Currently, we offer 3 validation rules which are evaluated in real-time as data are ingested into the Vessel Insight cloud platform:
- rangeLimit shows Data Range errors, configured with a min/max range tolerance
- timeFreeze shows frozen timings errors, Configured with a number of repeated timestamps to tolerate
- dataFreeze shows data freeze errors , configured with a time period tolerance for repeated values
After configuring the rules for a vessel, it can respond with data quality information in each request for aggregated data from the vesselsensoreventsbypath endpoint as shown in the following example.

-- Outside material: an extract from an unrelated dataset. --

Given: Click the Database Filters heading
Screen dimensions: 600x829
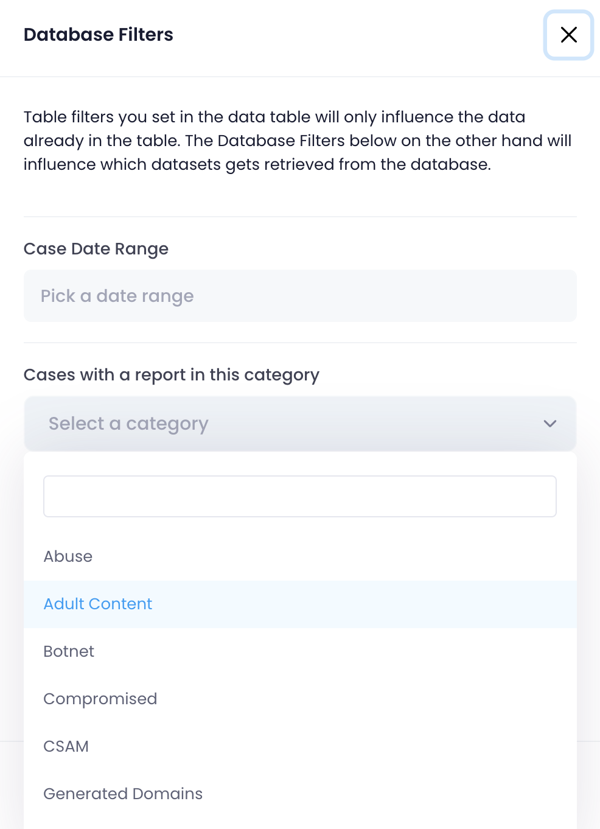Looking at the screenshot, I should click(99, 35).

This is the curl for the endpoint:
curl --location 'https://api.kognif.ai/galore/v2/timeseries/vesselsensoreventsbypath'
\--header 'Ocp-Apim-Subscription-Key: [YOUR-OCP-APIM-SUBSCRIPTION-KEY]'
\--header 'Authorization: ••••••'
\--data '{<body>]}
The body :
{
"from":"2024-12-02T09:00:00.000Z",
"to":"2024-12-02T11:00:00.000Z",
"interval":"1h",
"resamplingMethods":[
"avg"
],
"paths":[
"/Fleet/imoXXXXXXX/Aux_Engines/3/Generator_Load"
],
"includeDataQuality":"true"
}
The setting "includeDataQuality" is by default "false". The same apply when the parameter is omitted.
Response:
{
"intervalInSeconds": 3600,
"resamplingMethods": [
"avg"
],
"time": "2024-12-02T09:00:00Z",
"interval": "1h",
"columns": [
{
"path": "/Fleet/imo9307633/Aux_Engines/3/Generator_Load",
"unit": "%",
"samples": {
"avg": [
0,
23.480952380952377,
0
]
},
"dataValidationErrors": {
"rangeLimit": [
0,
2,
0
],
"timeFreeze": [
0,
0,
0
],
"dataFreeze": [
0,
0,
0
]
}
}
],
"errors": []
}
The section dataValidationErrors includes information on observed data quality errors per interval in the queried time period.
Filter bad data
Currently, there are no cleansing or filtering on server-side, so consumers need to do the necessary to avoid bad data in downstream use. The recommendation is to use a reasonable short time interval, e.g. 10 minutes, and exclude any intervals with data quality errors from further processing.
Summary data
Summary endpoint is available to get vessel-level data quality data:
Rules metadata
Rules metadata will be available in a future release.